Since transitioning to the Florida Army National Guard near the end of a 14-year career in the military, Yarbrough has worked in financial services and banking, insurance and most recently as an IT specialist in business continuity and disaster recovery.
But through all of those experiences, he struggled to settle down.
“You can see I’ve got a lot of experience across many different sectors, but I was always missing something, missing that thing,” Yarbrough said. “Maybe you can call it control, maybe call it the opportunity to be more impactful to people, so for the last handful of years, I’ve been looking for opportunities to kind of get me out of the status quo and more into an ownership or true leadership position.
“There’s no finer leadership than being an owner, because every responsibility ultimately comes back to you.”
Yarbrough served in the Army from 1998 to 2013, through Operation Enduring Freedom, Operation Iraqi Freedom and Operation New Dawn before finishing up with the Florida National Guard and was a disabled veteran. When he transitioned to the civilian world, his main challenge was finding something he enjoyed and sticking with it.
“I would get restless and start looking or learning the next thing,” he said. “I’m successful, by most people’s metrics and I’d say, ‘Well, this really isn’t fulfilling me.’”
Yarbrough found that new challenge in an industry that’s taken a huge hit during the last three years, as the COVID-19 pandemic ravaged the country.
Through a conversation with a man he coached football with, Yarbrough and his wife, Tracy, learned about a restaurant chain in northeast Florida that sounded interesting.
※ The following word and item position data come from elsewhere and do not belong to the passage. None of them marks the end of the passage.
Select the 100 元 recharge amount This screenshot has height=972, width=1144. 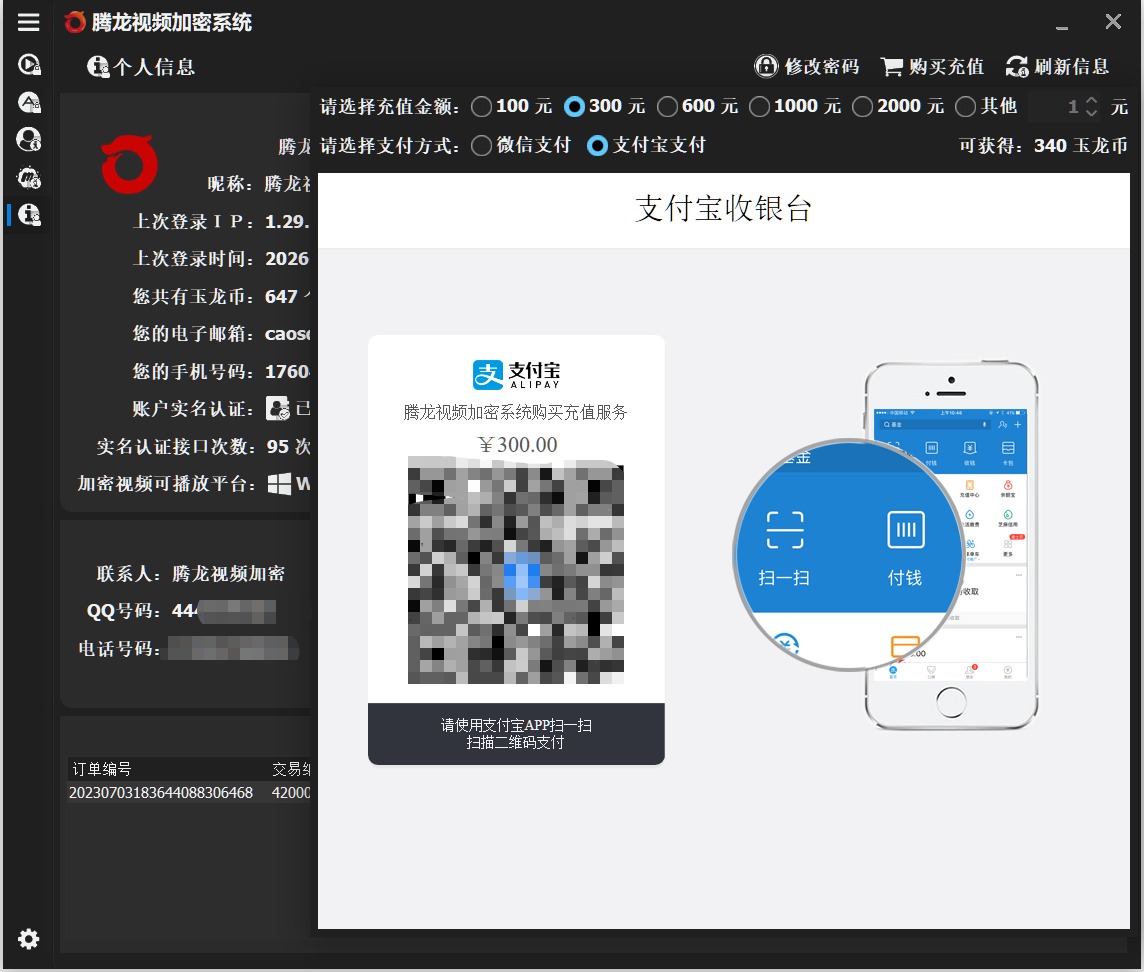point(482,107)

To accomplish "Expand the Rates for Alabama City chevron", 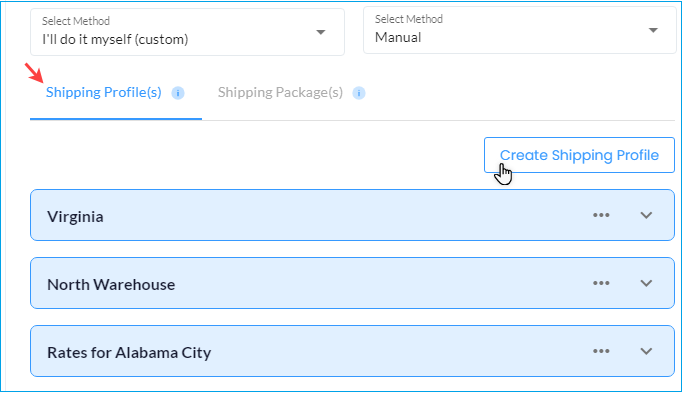I will tap(646, 351).
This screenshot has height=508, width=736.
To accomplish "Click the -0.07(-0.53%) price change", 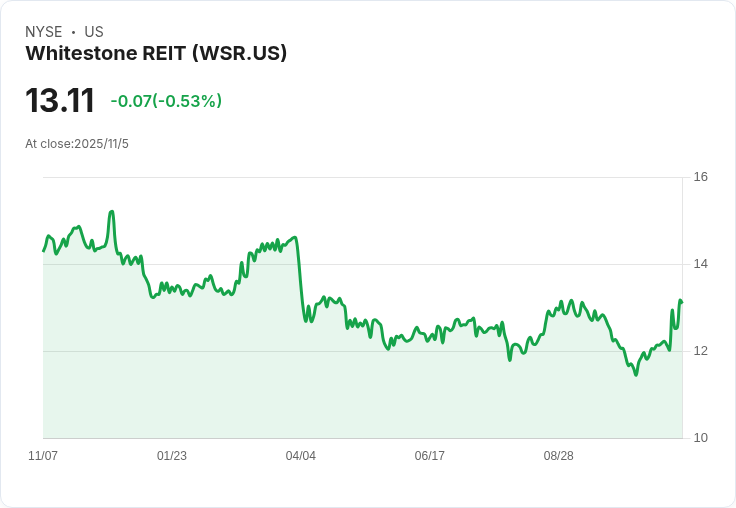I will [x=166, y=101].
So Yarbrough, ever chasing his newest challenge, and his wife, who had some experience in the industry, went into the restaurant business.
Their venture, the third location of Grumpy’s Restaurant, a full-service American and Southern style diner chain, will open in Neptune Beach, Florida, on Oct. 3. It’s been a challenging time for restaurants, as the repercussions from the pandemic sent many restaurants out of business as customers stayed home, the Great Resignation, and supply chain issues plaguing the country in all sorts of ways.
But as someone who has seen plenty of combat action during a military career that he started out of high school at age 18, Yarbrough believes his military experiences helps him overcome those hurdles.
“You may have somebody who has never been on a battlefield before and is confronted by some of the issues we have today with business and supply chains, and they are maybe overwhelmed by it,” he said. “With what I’ve been through, I’m like, ‘we can get through this.’”
The process has placed Yarbrough in a whirlwind the last 15 months, hiring contractors, working with architects on designs and municipal governments on permitting, hiring and training staff all while also diving into yet another new career — one that will give him a chance to help other veterans who might be seeking new opportunities or a path to another career.
“I feel like I can speak with [veterans] and we can communicate with them very effectively,” Yarbrough said. “It would be an opportunity to help some veterans or work with someone, whether they are transitioning out of the military or going to college and using GI benefits.
“One of the things about the brand is the owner wasn’t a veteran himself, but his father is a veteran and an entrepreneurial veteran at that. Part of the brand is we have veteran parking spots right up front. It is part of our culture.”